At Tryon Creek Watershed Council, we work towards habitat restoration and community engagement. Read the latest happenings here!
From large projects with multiple landowners and environmental contractors doing on-the-ground work, to Saturday morning work parties, removing invasive species and planting native trees and shrubs helps to build a stronger ecosystem.
We also work with community members -like you!- at weekend work parties.
We also work to advocate for and move forward the removal of fish passage barriers – read more here!
Often on Saturday mornings, volunteer work parties are a great way for folks to get outside, students to earn service hours, businesses to represent themselves while team building, and often a fun way to spot a salamander! We regularly participate in No Ivy Day, Earth Day, and other regional annual events – our signature annual event is our Watershed Wide Event (below)!
Watershed Wide Event
TCWC’s Watershed Wide Event is the largest annual day of volunteering in the watershed! Community members start off the day getting fueled by coffee and breakfast snacks, celebrating, and then dispersing to various sites across the watershed to plant native plants and remove invasive plants!
Read about the annual Watershed Wide Event here, and mark your calendars for our 11th Annual Watershed Wide Event: Saturday, March 14th, 2020!
Watershed 101 Workshop
Tryon Creek Watershed Council provides this workshop, both indoors and hands-on, for watershed residents, who invite their neighbors, friends, and colleagues to attend. City of Portland’s Bureau of Environmental Services funds this program.
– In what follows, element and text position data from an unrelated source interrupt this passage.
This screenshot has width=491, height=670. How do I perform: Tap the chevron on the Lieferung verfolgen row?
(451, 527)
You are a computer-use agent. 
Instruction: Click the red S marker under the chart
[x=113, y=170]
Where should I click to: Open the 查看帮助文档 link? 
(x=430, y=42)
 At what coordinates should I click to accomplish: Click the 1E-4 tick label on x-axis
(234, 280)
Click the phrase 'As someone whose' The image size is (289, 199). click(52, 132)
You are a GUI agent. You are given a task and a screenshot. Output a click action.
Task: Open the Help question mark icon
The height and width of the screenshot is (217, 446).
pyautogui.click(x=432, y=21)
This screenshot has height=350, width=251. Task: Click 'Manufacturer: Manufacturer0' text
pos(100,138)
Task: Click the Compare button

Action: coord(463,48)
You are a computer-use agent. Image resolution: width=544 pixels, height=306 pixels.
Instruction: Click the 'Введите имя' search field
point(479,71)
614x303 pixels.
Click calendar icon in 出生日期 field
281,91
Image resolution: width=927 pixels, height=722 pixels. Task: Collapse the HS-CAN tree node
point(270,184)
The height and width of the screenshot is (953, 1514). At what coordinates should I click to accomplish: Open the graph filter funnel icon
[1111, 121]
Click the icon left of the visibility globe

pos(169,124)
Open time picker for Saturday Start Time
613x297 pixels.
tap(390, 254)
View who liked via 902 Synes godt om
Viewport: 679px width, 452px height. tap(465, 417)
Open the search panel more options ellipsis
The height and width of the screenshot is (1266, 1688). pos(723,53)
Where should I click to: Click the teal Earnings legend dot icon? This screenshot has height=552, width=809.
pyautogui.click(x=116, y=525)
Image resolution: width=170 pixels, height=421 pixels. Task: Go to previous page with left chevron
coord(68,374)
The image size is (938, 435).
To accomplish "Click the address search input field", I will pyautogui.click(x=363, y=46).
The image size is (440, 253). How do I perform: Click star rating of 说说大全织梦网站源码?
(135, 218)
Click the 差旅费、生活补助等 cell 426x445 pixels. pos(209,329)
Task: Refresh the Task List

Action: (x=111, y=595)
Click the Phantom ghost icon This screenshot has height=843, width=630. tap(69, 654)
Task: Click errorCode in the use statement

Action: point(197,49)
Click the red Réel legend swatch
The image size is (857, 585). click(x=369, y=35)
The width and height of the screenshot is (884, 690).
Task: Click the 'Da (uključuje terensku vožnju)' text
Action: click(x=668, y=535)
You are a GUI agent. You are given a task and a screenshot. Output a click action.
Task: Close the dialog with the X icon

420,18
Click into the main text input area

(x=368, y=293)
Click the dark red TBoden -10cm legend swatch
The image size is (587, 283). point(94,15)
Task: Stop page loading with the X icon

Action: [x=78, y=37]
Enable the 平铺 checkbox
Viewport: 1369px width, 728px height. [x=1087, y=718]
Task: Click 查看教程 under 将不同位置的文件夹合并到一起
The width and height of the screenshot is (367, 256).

- The workshop format is flexible. While we usually host at homes where hosts invite their neighbors and friends, we’ve also given this workshop to schools and businesses. Reach out if you’d like more information!
- The workshop starts with about a one hour presentation inside (includes topics like managing stormwater on your property, native & invasive plants, and what individuals can do to steward their watershed). Then participants head out into the host’s yard to learn proper invasive removal and native planting techniques, working outside for about 2 hours.
- The site hosts are responsible for recruiting neighbors/colleagues to participate and providing beverages (coffee/tea). Some hosts also choose to provide a small snack like cookies or crackers and cheese -or even pizza!- but this isn’t expected or required.
- We provide handout materials, gloves and tools, and native plants for your yard, and can bring our own computer and projector for the presentation portion of the workshop.
Pulling ivy isn’t for everyone – we host Science Talks twice annually at the Lucky Lab in Multnomah Village. We’re glad to be able to spread education through the watershed and the greater Portland area!